*** PROVIDED TEXT ***

Caryn Urbanczyk, Research Postgraduate, Departments of Bioengineering and Surgery & Cancer

I was awarded a President’s PhD Scholarship to pursue research in shoulder and spine biomechanics during rowing.” 

Before joining Imperial in 2017, I received my bachelor’s degree at the University of California San Diego, completed my Master’s at Duke University, and worked as a patent examiner for the US Patent and Trademark Office.      

I was awarded a President’s PhD Scholarship to pursue research in shoulder and spine biomechanics during rowing. My focus on performance assessment and mechanisms of injury saw me working with collegiate and national teams to improve biofeedback to athletes and coaches. 

I have spent two years as a PhD student representative in the Department of Bioengineering to bring together, support and advocate for postgraduate students in the department. Since the COVID-19 lockdown in March 2020, my colleagues and I moved regular social events online, helped the department safety committee organise a return-to-lab pilot program for research students, and ensured those working from home received the equipment they required.  

Several other lab members and I have taken to convening for a weekly thesis writing club on Microsoft Teams. It’s been a rather creative way to keep in touch with one another and encourage progress through what is (even under normal circumstances) an arduous part of the PhD life.

***

> **WHAT THE EXERCISE ASKS**
Determine whether each statement agrees with the profile of Caryn Urbanczyk: (a) she worked as a patent examiner before joining Imperial; (b) her thesis writing club meets monthly; (c) she spent three years as a PhD student representative. For each, answer yes or no and quote the deciding words of the profile. The records that follow have no connection to the text above.

*** INFORMATION SHOWN ***

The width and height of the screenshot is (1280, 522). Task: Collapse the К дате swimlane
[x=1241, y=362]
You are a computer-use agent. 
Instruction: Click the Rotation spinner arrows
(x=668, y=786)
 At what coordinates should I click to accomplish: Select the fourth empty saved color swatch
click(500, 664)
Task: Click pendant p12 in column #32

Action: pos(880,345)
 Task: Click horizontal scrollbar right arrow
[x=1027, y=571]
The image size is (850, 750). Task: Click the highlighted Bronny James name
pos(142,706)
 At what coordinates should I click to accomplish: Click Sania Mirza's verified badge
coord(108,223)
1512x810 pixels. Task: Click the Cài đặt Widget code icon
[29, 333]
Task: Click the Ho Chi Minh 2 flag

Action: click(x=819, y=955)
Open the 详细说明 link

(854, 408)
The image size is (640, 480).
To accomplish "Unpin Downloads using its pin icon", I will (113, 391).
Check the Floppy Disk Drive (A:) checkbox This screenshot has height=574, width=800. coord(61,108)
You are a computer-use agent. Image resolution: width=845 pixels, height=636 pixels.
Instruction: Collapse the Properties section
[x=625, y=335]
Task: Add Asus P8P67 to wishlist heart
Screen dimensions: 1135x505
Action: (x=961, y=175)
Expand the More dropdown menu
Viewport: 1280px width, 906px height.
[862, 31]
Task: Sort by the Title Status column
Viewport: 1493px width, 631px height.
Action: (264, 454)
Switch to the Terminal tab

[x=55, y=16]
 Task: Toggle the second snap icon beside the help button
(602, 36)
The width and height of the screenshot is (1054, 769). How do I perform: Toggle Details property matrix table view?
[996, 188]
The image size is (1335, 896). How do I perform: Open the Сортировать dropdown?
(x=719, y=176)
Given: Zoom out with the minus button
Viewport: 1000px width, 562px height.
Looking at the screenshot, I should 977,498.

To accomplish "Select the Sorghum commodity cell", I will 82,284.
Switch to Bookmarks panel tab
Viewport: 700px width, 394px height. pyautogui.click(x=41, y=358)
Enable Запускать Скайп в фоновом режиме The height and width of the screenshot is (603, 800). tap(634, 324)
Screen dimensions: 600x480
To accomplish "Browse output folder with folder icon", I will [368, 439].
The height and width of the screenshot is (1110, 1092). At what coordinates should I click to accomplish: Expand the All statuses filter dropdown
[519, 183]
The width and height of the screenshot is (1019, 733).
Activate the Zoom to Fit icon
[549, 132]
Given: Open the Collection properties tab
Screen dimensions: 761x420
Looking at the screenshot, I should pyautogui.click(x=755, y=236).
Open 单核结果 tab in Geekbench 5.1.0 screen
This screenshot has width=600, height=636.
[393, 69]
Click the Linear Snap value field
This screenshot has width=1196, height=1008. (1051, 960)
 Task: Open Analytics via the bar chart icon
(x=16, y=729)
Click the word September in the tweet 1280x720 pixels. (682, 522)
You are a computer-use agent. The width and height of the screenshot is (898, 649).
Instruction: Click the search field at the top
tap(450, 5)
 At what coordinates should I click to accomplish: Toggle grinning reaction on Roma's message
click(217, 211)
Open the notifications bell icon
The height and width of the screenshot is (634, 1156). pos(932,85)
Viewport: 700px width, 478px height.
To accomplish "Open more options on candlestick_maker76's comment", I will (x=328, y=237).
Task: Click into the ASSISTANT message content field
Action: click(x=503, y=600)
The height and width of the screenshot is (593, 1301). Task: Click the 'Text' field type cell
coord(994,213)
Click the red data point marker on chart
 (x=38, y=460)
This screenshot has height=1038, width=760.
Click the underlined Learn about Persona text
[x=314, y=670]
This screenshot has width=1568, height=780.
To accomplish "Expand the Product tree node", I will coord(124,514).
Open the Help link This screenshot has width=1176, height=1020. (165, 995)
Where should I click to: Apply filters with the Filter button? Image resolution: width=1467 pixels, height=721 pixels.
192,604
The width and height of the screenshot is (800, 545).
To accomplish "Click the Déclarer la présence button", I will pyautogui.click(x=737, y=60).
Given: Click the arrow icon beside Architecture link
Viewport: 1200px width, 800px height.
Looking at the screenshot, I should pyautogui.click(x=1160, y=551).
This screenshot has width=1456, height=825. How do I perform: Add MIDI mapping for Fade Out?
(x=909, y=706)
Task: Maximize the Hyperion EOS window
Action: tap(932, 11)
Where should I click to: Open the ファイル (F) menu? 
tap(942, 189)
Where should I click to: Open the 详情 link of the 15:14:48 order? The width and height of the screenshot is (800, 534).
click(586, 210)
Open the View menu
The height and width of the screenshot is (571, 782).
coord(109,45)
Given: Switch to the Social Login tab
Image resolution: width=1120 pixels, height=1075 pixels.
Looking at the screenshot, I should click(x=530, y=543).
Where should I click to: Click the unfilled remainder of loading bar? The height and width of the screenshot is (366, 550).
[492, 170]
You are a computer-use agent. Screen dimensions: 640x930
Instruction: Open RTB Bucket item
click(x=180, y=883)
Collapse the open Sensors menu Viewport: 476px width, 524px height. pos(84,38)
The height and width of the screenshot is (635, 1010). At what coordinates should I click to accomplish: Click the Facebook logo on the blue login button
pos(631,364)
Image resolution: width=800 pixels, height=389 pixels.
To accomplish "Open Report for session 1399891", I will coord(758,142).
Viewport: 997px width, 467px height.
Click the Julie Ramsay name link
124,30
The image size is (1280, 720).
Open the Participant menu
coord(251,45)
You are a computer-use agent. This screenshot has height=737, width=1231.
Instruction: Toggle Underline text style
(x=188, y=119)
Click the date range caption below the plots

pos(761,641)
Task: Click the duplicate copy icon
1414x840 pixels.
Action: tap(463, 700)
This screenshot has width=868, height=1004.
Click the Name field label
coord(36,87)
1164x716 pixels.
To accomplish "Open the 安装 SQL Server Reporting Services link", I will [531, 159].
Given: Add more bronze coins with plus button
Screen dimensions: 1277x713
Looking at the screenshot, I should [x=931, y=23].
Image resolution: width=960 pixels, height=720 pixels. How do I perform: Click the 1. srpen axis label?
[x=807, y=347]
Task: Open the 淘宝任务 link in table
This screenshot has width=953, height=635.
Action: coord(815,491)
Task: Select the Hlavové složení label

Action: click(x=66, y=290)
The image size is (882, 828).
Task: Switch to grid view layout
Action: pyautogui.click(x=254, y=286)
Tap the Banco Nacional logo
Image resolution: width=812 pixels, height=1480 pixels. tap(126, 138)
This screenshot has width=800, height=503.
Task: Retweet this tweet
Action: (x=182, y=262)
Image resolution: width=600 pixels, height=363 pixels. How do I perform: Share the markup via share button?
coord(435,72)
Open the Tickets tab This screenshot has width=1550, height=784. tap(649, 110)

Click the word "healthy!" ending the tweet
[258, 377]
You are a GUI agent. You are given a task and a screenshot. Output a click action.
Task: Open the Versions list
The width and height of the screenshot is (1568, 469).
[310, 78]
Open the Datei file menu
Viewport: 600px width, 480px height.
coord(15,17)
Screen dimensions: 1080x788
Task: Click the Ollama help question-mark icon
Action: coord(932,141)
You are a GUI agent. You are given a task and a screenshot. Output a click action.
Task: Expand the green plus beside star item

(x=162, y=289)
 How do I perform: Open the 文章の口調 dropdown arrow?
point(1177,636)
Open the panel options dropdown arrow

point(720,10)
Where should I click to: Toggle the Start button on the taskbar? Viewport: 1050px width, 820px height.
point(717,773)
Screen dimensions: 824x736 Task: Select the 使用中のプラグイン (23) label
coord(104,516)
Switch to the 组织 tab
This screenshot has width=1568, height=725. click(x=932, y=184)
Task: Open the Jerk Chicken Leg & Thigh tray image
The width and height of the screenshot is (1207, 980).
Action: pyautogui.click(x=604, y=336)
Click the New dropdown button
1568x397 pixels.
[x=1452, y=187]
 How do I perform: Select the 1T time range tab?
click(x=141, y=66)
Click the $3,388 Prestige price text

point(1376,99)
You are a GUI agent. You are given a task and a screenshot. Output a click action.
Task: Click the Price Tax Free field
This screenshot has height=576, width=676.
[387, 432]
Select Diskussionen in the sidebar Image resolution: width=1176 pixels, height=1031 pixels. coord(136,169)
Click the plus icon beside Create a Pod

***

> **ANSWER TO THIS PROBLEM**
(a) Yes: "worked as a patent examiner for the US Patent and Trademark Office"
(b) No: "convening for a weekly thesis writing club on Microsoft Teams"
(c) No: "I have spent two years as a PhD student representative in the Department of Bioengineering"